2014-2023 yılları arasında, Chiclayo Piskoposu olarak Venezuelalı mültecilere destek veren Prevost, muhafazakar Piskopos Joseph Strickland'ın görevden alınmasını tavsiye etmesiyle ABD Katolik çevrelerinde tartışma yaratmıştı.
Piskopos Joseph Strickland, önde dini kıyafetleriyle
LGBT KONUSUNDAKİ TUTUMU
Yeni Papa, bazı sosyal konularda belirgin mesajlar veriyor. 2012 yılında, popüler kültürün 'eşcinsel yaşam tarzı' ve aynı cinsiyetten oluşan aileler konusundaki sempatisinden endişe duyduğunu belirten Prevost, Peru'daki okul müfredatında 'var olmayan cinsiyetlerin' tanıtıldığı gerekçesiyle 'cinsiyet ideolojisi'ne karşı çıkmıştı.
New York Times'a göre, yeni Papanın Kilise'yi, “Halefi Francis kadar eşcinsel Katoliklere açıp açmayacağı belirsiz,” fakat pek çok yorumcu, selefinin, özellikle LGBT meselesinde Francis kadar açık görüşlere sahip olmadığını öne sürüyor.
Chicago'da doğup büyüyen ancak Peru vatandaşlığı da olan Prevost, Aziz Petrus Bazilikası'nda yaptığı ilk konuşmasında, "Tanrı, hepimizin, her zaman barış içinde bir halk olabilmesi için köprüler inşa etmemize yardım ediyor" dedi.
İKİ YÖNLÜ BASKI ALTINDA
Prevost'un 1,4 milyar üyeli küresel bir dini örgütün lideri olarak karşılaşacağı en büyük zorluk muhtemelen, hem Vatikan geleneğini korumak hem de Papa Francis'in başlattığı reform hareketini devam ettirmek arasında denge kurmak olacak. Ancak şu anda en görünür zorluk, kendi ülkesindeki siyasi kutuplaşmada bir taraf olarak algılanma riski.
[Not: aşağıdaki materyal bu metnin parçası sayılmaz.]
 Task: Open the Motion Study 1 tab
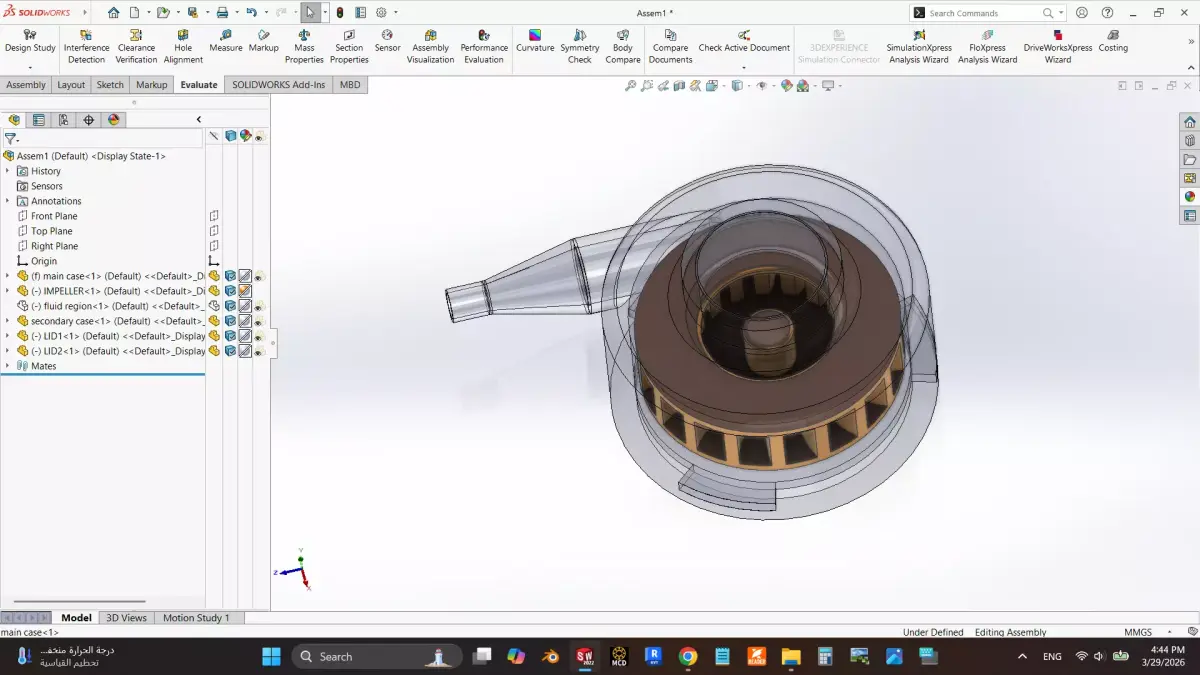[x=196, y=617]
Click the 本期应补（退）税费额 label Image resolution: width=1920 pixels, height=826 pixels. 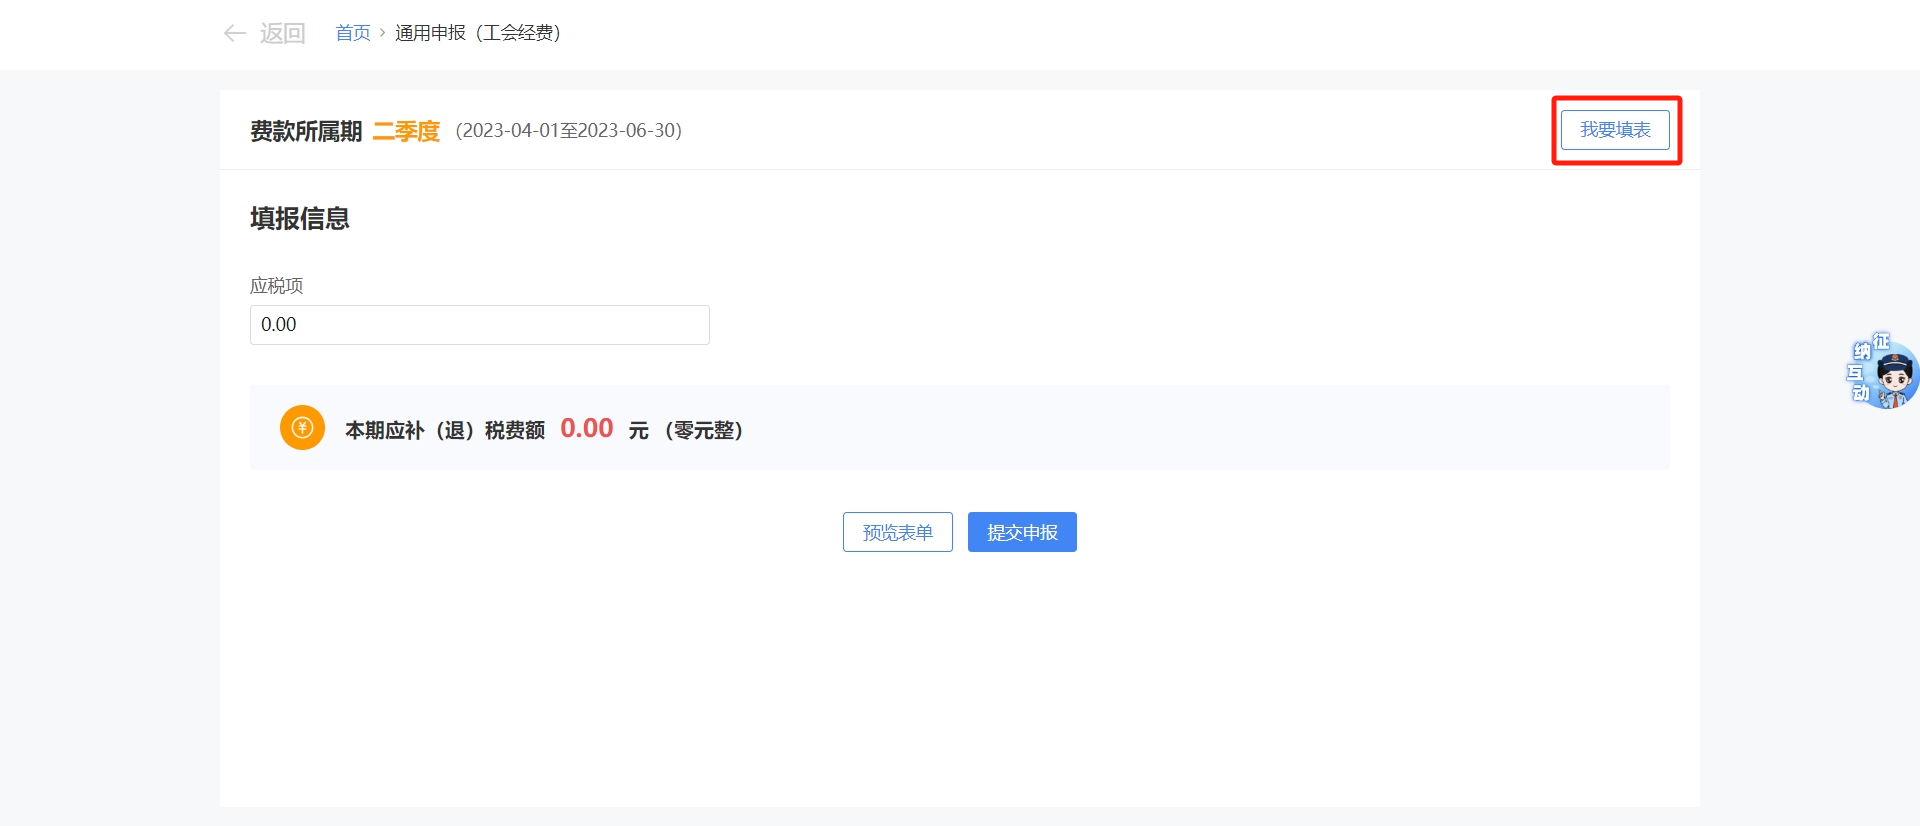point(444,430)
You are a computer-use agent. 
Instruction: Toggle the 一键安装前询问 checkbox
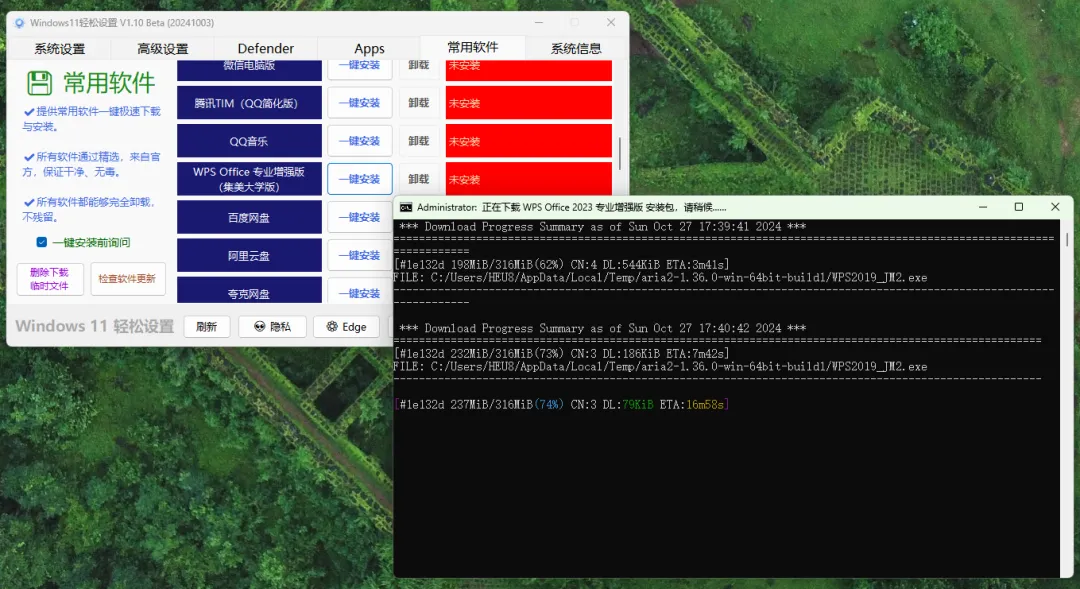41,243
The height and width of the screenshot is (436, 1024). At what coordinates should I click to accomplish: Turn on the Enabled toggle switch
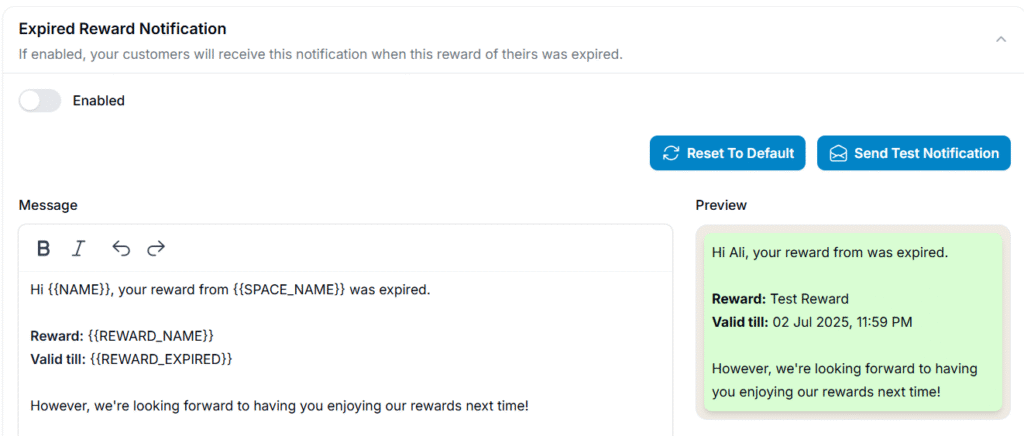[39, 101]
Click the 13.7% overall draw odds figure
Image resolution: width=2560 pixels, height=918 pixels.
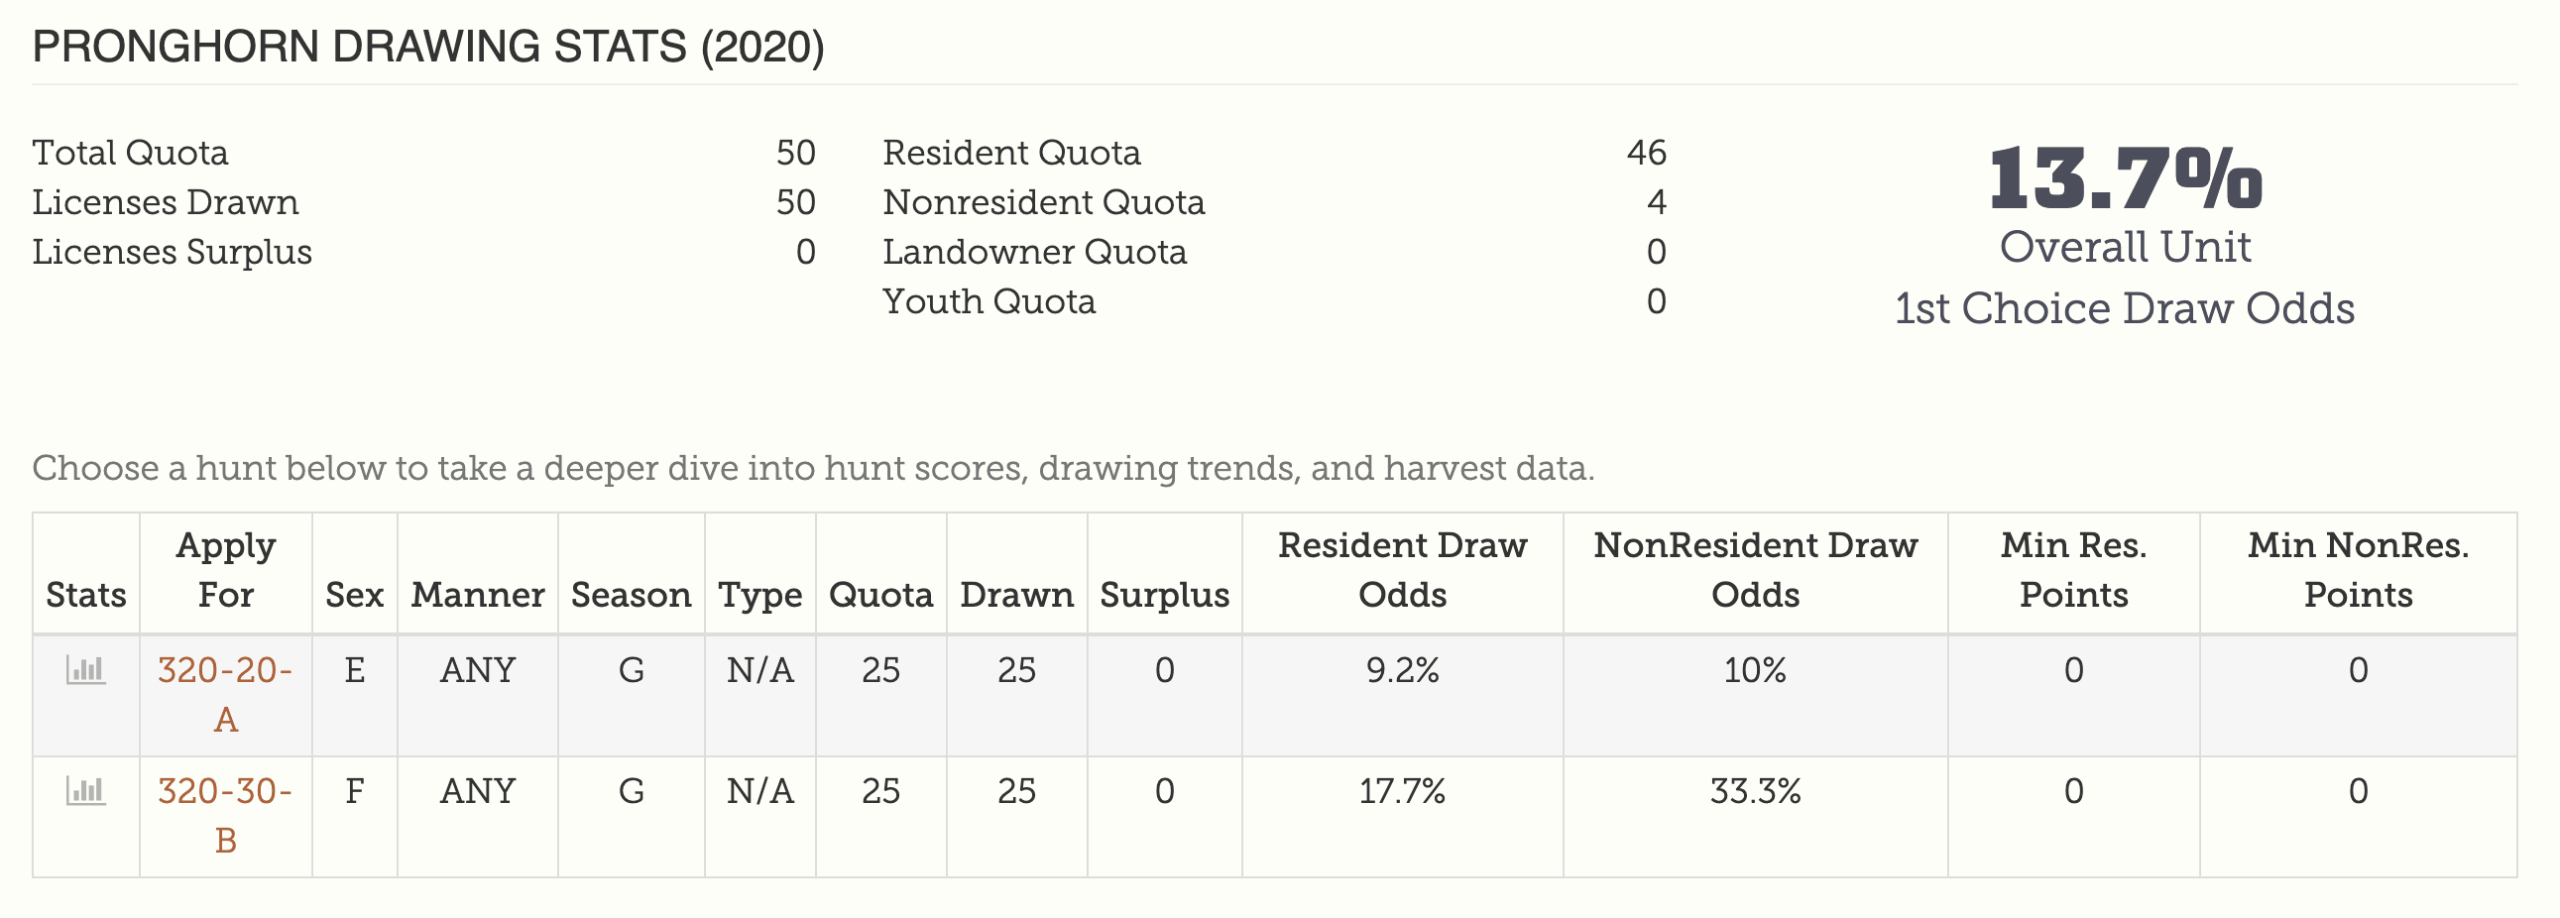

The Independent'ın aktardığı muhafazakar tepkiler, Prevost'un Papalığının ABD'de nasıl algılanacağı konusunda ipuçları veriyor. Amerikan siyasetinin en kutuplaşmış dönemlerinden birinde görev yapacak olan ilk Amerikalı Papa, bir yandan kendi ülkesindeki siyasi tartışmaların merkezinde yer alırken, diğer yandan küresel Katolik Kilisesi'ni nasıl yöneteceği merak konusu.
Trump'ın Papa ile görüşme isteğini dile getirmesi, Prevost'un ABD ile Vatikan arasındaki ilişkilerde yeni bir denge kurma sorumluluğunu gösteriyor. Amerikalı olan, ancak “Trump'ın sevdiği Amerikalılardan biri” olduğunu söylemenin zor olduğu bu yeni Papa, dünya siyasetinde her yönüye yeni bir denklem anlamına geliyor.